Concerning the results obtained in the pretest, intragroup variety is broad, although medium to high knowledge of respectful sexual behaviors generally predominates. Nonetheless, such knowledge has a wide margin for improvement that justifies interventions such as the one in this study. In addition, intragroup differences reflect a significantly higher lack of knowledge in the low performance group in the majority of factors, regardless of gender. These results highlight the urgency of intervening with a population at risk of implementing unhealthy sexual behaviors.
The program has shown its effectiveness in improving the various components of responsible attitudes toward sexuality. While these improvements are not enough to eliminate the disadvantaged situation of the lowest performance group, they do contribute to substantially reducing the initial large difference. These improvements are compounded by the fact that the group globally improves in the pre-post scores in three of the seven factors. These results are encouraging although they will need to be replicated with a larger sample. Additional improvements are related to the time of application of the program, which should be extended.
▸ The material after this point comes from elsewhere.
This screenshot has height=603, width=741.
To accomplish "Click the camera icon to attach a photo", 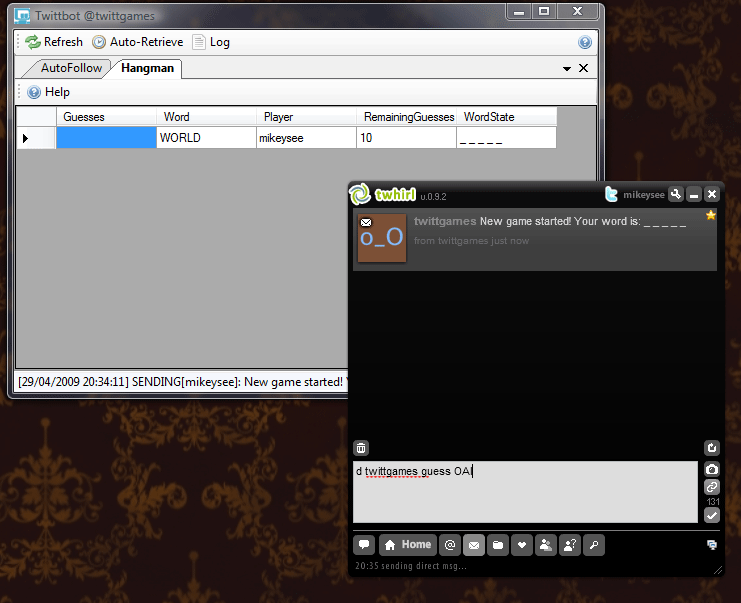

Before concluding, we wish to consider some shortcomings that should be addressed in further studies. First, the sample is scarce, and the analysis should be replicated with larger samples before results can be generalized. The sample size has prevented the utilization of more complex factorial designs as well. Second, as a pre-experimental design was utilized, no control or comparison group was included. Consequently, the obtained changes could be the result of other features unrelated to the treatment. We should say, though, that length of the intervention and its contents makes it difficult to attribute the changes to variables such as the maturation of the participants or the exposure to learning experiences in this regard. However, future studies with comparison or waiting list groups, and with a clear commitment to intervene with those in a latter phase, are highly recommended. Third, the questionnaire measures attitudes and as such the cognitive, affective and conative components of sexual behavior. Further studies should focus on measuring actual behavioral change. As we know, actual behavioral change is key in any program of changing attitudes and is also the most difficult to achieve [83
]. Despite all of these shortcomings, we believe that the present study offers very encouraging results that support the relevance, timeliness, need, and usefulness of the intervention program.